* _What you will do_: What is needed is an exact copy of the records below, without the pictures.

Start of Dataset extract

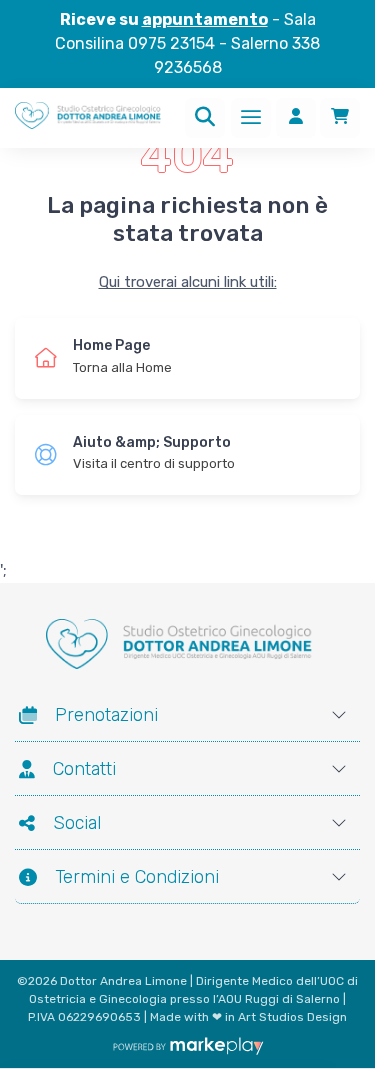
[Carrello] (340, 118)
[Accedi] (296, 118)
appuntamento (205, 19)
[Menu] (251, 118)
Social (77, 823)
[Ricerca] (205, 118)
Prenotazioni (106, 715)
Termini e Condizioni (137, 877)
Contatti (84, 769)
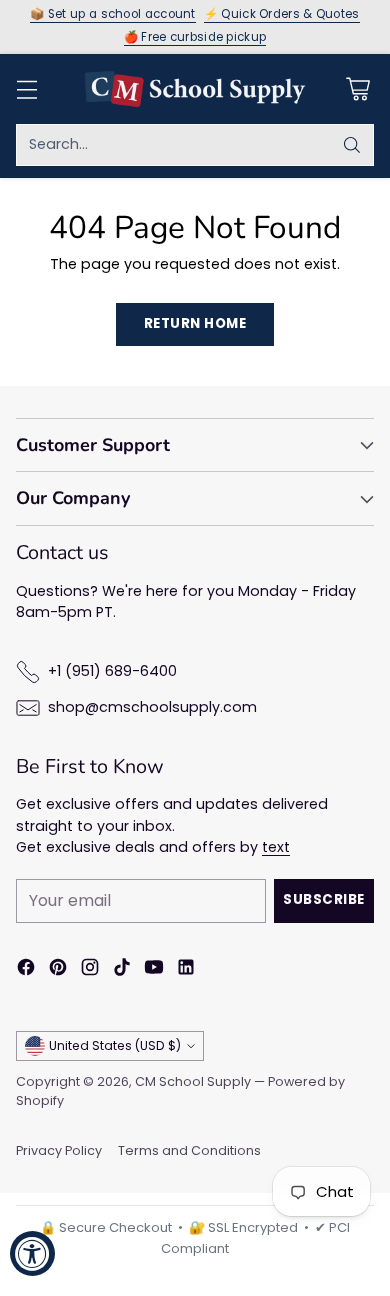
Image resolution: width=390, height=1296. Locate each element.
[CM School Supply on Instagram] (90, 970)
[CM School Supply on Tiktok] (122, 970)
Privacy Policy (59, 1150)
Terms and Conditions (189, 1150)
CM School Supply (193, 1081)
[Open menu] (26, 88)
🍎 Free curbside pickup (195, 38)
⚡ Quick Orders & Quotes (282, 15)
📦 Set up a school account (113, 15)
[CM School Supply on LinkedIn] (186, 970)
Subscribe (324, 899)
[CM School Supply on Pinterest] (58, 970)
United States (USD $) (115, 1045)
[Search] (352, 145)
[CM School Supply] (195, 89)
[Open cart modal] (357, 88)
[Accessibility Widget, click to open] (32, 1253)
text (276, 847)
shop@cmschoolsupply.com (152, 707)
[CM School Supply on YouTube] (154, 970)
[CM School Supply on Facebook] (26, 970)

End of Dataset extract

* _Output below_:
[Carrello] (340, 118)
[Accedi] (296, 118)
appuntamento (205, 19)
[Menu] (251, 118)
Social (77, 823)
[Ricerca] (205, 118)
Prenotazioni (106, 715)
Termini e Condizioni (137, 877)
Contatti (84, 769)
Image resolution: width=390, height=1296. Locate each element.
[CM School Supply on Instagram] (90, 970)
[CM School Supply on Tiktok] (122, 970)
Privacy Policy (59, 1150)
Terms and Conditions (189, 1150)
CM School Supply (193, 1081)
[Open menu] (26, 88)
🍎 Free curbside pickup (195, 38)
⚡ Quick Orders & Quotes (282, 15)
📦 Set up a school account (113, 15)
[CM School Supply on LinkedIn] (186, 970)
Subscribe (324, 899)
[CM School Supply on Pinterest] (58, 970)
United States (USD $) (115, 1045)
[Search] (352, 145)
[CM School Supply] (195, 89)
[Open cart modal] (357, 88)
[Accessibility Widget, click to open] (32, 1253)
text (276, 847)
shop@cmschoolsupply.com (152, 707)
[CM School Supply on YouTube] (154, 970)
[CM School Supply on Facebook] (26, 970)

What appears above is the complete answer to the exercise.